Wednesday, March 18, 2020

SHANE'S EXCELLENT NEW WORDS: Normalcy or normality? I've made up my mind.


There's damage out there some place
You got to step aside
Where are you going that decision is made
That's how it started
Too hot and dirty inside
Contain your feelings when there's nowhere to go


After years and years of dithering, I've chosen normality over normalcy. English speakers have come to use these words interchangeably, and that's fine, but damn it, each of needs to make a choice NOW.

Normality gets my vote, and I'm sticking with it.

Whether you prefer normality or normalcy, one thing's for certain: we won't be having any of it for a very long time to come. Our favorite Doctor Councilman Al Knable explains the social aspect of normalcy/normality in a time of COVID-19 in this excellent op-ed piece contributed to the local chain newspaper.

KNABLE COLUMN: The road back to normalcy

There is an old yarn that tells of a weary traveler who, in the days before GPS and navigation apps, found himself far from home, hopelessly lost in the country. Indeed he was “off the map.”

Minutes passed as hours. Miles rolled beneath him, carrying him no closer to home, the gas gauge approaching “empty.” Desperate for assistance, the lost soul finally came across a seedy gas station, which to him appeared like an oasis in the desert.

Honking his horn with joy, a sleepy gas jockey at length appeared. The driver, overcome with relief exclaimed, “Fill ‘er up! And can you please tell me how to get back to the highway?”

The attendant puzzled a long moment, carefully studied the map and then answered sheepishly, “Mister, I’m afraid you can’t get there from here.”

This is our predicament. We are the traveler, the highway for lack of a better word is “normalcy” and we are off the map with no one who can tell us exactly how to handle this coronavirus outbreak.

People are afraid — more so even than after 9/11. No doubt some of this anxiety comes from facing an enemy even more unseen and insidious than Al-Qaeda. The uncertainty of just how bad things might get, our loss of freedom of movement add fuel to our concerns. There is perhaps so much information emanating from so many sources without rest that no one entity is deemed as the authority. Thus information mingles with misinformation breeding rumor and fear.
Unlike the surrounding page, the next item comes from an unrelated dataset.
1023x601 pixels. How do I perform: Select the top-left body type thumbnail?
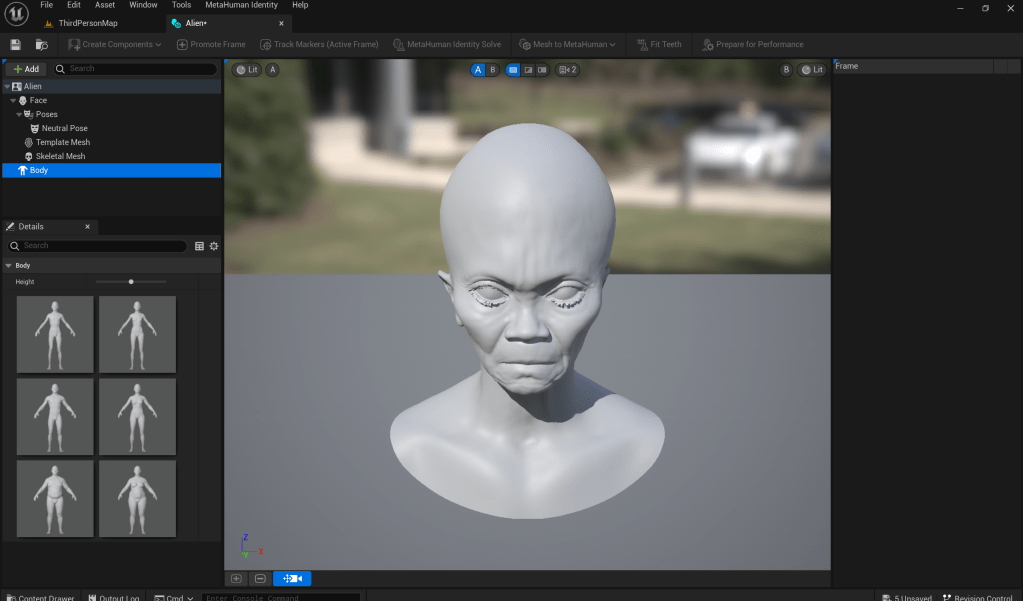point(55,334)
So how do we return to normalcy?

As for my personal decision to opt for normality, there's a good explanation here.

Normality and Normalcy, by Maeve Maddox (Daily Writing Tips)

Both nouns derive from the adjective normal.

normal: conforming to a standard; usual, typical, or expected.

The adverb is normally.

According to some speakers, normalcy is an abominable neologism to be avoided at all costs. This attitude is illustrated by this comment praising a writer for preferring normality over normalcy:

A Nobel in Literature to you for writing “return to normality” instead of the ugly neologism “normalcy,” first popularized by Warren G. Harding.

Actually, according to the OED, this particular “neologism” was around as early as 1857, nearly half a century before Harding used it in his campaign in 1920 when he promised “a return to normalcy.”

(snip)

Normalcy is not interchangeable with normality in some contexts. For example, in comparing an untypical condition to a typical condition, one would want to pair abnormality with normality and not normalcy. Although the form “abnormalcy” is showing up on the web and even in some dictionaries, it’s not in the OED, and it is not standard in American speech.

Bottom line: Normalcy is well established and acceptable in standard American speech, although it is not interchangeable with normality in some contexts. Normality, on the other hand, suits every context in which the sense “the state or condition of being normal” is intended.